* _Given exercise_
Edit the lines below by replacing "computer-use agent" with "desktop agent" wherever it occurs, and leave everything else as it is.

Interface element records
--------------------

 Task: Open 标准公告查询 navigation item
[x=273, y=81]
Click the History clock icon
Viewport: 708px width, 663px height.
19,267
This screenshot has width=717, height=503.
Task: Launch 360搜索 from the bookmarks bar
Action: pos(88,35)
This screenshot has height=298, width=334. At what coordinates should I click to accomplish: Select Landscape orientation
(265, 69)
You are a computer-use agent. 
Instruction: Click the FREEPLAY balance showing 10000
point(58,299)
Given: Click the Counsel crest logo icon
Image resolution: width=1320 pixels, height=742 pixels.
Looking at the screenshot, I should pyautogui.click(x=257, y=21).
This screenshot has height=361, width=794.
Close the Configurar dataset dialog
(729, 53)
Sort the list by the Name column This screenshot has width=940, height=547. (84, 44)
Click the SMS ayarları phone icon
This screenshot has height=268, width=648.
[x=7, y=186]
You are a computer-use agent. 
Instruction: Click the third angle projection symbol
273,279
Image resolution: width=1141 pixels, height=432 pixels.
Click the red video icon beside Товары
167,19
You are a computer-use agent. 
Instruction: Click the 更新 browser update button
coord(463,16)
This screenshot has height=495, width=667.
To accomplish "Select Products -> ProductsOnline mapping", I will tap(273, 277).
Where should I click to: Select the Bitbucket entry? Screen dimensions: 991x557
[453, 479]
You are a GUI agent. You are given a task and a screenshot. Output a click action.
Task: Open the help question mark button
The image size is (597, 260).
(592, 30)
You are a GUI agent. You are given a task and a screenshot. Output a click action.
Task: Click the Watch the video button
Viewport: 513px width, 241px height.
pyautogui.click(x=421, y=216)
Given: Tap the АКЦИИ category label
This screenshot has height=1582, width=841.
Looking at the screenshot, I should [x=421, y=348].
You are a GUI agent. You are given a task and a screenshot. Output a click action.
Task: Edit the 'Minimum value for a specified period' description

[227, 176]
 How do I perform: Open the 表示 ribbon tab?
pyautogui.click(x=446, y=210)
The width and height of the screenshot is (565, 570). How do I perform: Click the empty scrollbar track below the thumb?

--------------------

* _Solution to this exercise_
 Task: Open 标准公告查询 navigation item
[x=273, y=81]
Click the History clock icon
Viewport: 708px width, 663px height.
19,267
This screenshot has width=717, height=503.
Task: Launch 360搜索 from the bookmarks bar
Action: pos(88,35)
This screenshot has height=298, width=334. At what coordinates should I click to accomplish: Select Landscape orientation
(265, 69)
You are a desktop agent. 
Instruction: Click the FREEPLAY balance showing 10000
point(58,299)
Given: Click the Counsel crest logo icon
Image resolution: width=1320 pixels, height=742 pixels.
Looking at the screenshot, I should pyautogui.click(x=257, y=21).
This screenshot has height=361, width=794.
Close the Configurar dataset dialog
(729, 53)
Sort the list by the Name column This screenshot has width=940, height=547. (84, 44)
Click the SMS ayarları phone icon
This screenshot has height=268, width=648.
[x=7, y=186]
You are a desktop agent. 
Instruction: Click the third angle projection symbol
273,279
Image resolution: width=1141 pixels, height=432 pixels.
Click the red video icon beside Товары
167,19
You are a desktop agent. 
Instruction: Click the 更新 browser update button
coord(463,16)
This screenshot has height=495, width=667.
To accomplish "Select Products -> ProductsOnline mapping", I will tap(273, 277).
Where should I click to: Select the Bitbucket entry? Screen dimensions: 991x557
[453, 479]
You are a GUI agent. You are given a task and a screenshot. Output a click action.
Task: Open the help question mark button
The image size is (597, 260).
(592, 30)
You are a GUI agent. You are given a task and a screenshot. Output a click action.
Task: Click the Watch the video button
Viewport: 513px width, 241px height.
pyautogui.click(x=421, y=216)
Given: Tap the АКЦИИ category label
This screenshot has height=1582, width=841.
Looking at the screenshot, I should [x=421, y=348].
You are a GUI agent. You are given a task and a screenshot. Output a click action.
Task: Edit the 'Minimum value for a specified period' description

[227, 176]
 How do I perform: Open the 表示 ribbon tab?
pyautogui.click(x=446, y=210)
The width and height of the screenshot is (565, 570). How do I perform: Click the empty scrollbar track below the thumb?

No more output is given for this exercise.